WHAT IS REQUIRED:
Below are entries with pictures among them; reproduce exactly, and only, the lines from the one containing "The image size is (212, 132)." down to the one containing "Task: Select the 指标4 cell in row 10", without the pictures.

DATA FOR PROCESSING:

··········

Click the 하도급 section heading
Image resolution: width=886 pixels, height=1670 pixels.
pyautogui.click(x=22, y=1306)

··········

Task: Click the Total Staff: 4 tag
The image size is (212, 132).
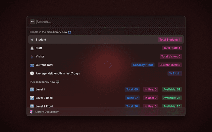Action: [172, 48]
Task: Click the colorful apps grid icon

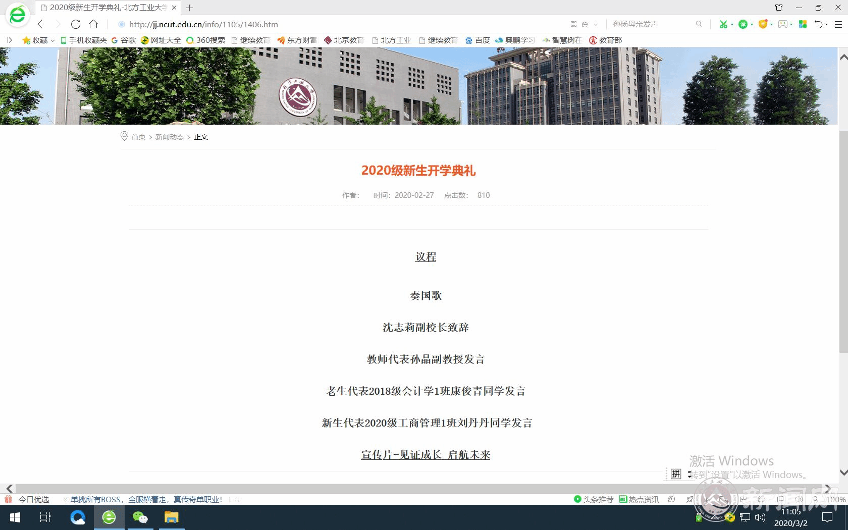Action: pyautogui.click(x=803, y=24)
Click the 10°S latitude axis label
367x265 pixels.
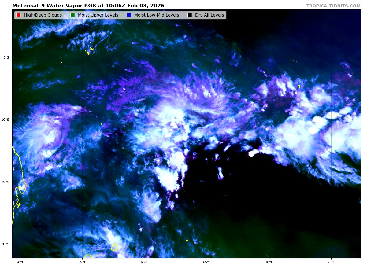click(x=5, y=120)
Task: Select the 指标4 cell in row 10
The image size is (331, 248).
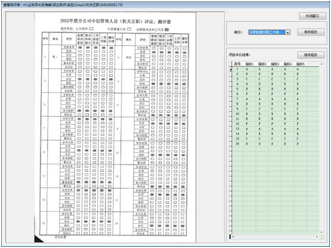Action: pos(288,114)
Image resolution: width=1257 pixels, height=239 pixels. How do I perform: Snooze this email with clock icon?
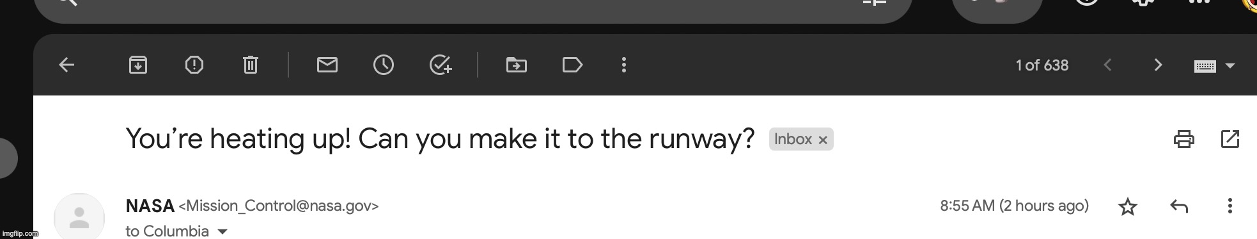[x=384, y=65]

··········

RESPONSE TO THE TASK:
The image size is (212, 132).
Action: [172, 48]
Task: Click the colorful apps grid icon

Action: pyautogui.click(x=803, y=24)
Click the 10°S latitude axis label
367x265 pixels.
click(x=5, y=120)
Task: Select the 指标4 cell in row 10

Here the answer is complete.